**Supplied passage:**

begin

Keeping new customers depends on properly managing their expectations in order to keep them happy. Although managing new customer expectations is not that difficult, it does take some time and effort by you and your employees to keep your new customers happy and placated.
Managing customer expectations begins with knowing what the customer will expect. To help you with your current—and future—customer base, your friends at Dale Carnegie Training of Central Ohio have listed the following 9 key points that you will need to get right:
1. People Want You To Show An Interest In Them — You need to not only know about their business but who they are and the things they like and enjoy.
2. People Want You To Respond Fast — Customers want their products and services “yesterday,” not tomorrow or 10 days from now. If you are slow, your customers will find someone else who can provide faster service.
3. People Want A Live Person To Be Available — Your customers want to know they can immediately reach a live person when there is a problem or question. Provide numerous ways for your customers to reach you, including business phone, home phone, fax, e-mail, and cell phone.

end

**Provided material:**
begin

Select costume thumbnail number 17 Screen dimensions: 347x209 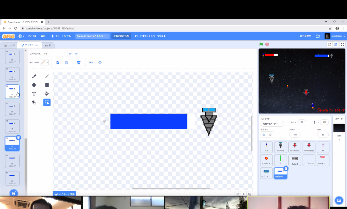click(x=12, y=109)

end

**Direction 1:**
Answer these from the passage on customer expectations:
(a) Which organization listed the key points?
(b) How many key points does the passage say must be gotten right?
(c) What ways for customers to reach you does the passage name?
**Direction 2:** Using the customer expectations passage, explain why a business needs to respond fast.
**Direction 3:** From the customer expectations passage, reproduce the part that opens with the words containing "3. People Want" and closes with "and cell phone.".

**Result 1:**
(a) Dale Carnegie Training of Central Ohio.
(b) Nine.
(c) Business phone, home phone, fax, e-mail, and cell phone.

**Result 2:** Customers want their products and services "yesterday," not tomorrow or days from now. A slow business will lose them, since they will find someone else who can give faster service.

**Result 3:**
3. People Want A Live Person To Be Available — Your customers want to know they can immediately reach a live person when there is a problem or question. Provide numerous ways for your customers to reach you, including business phone, home phone, fax, e-mail, and cell phone.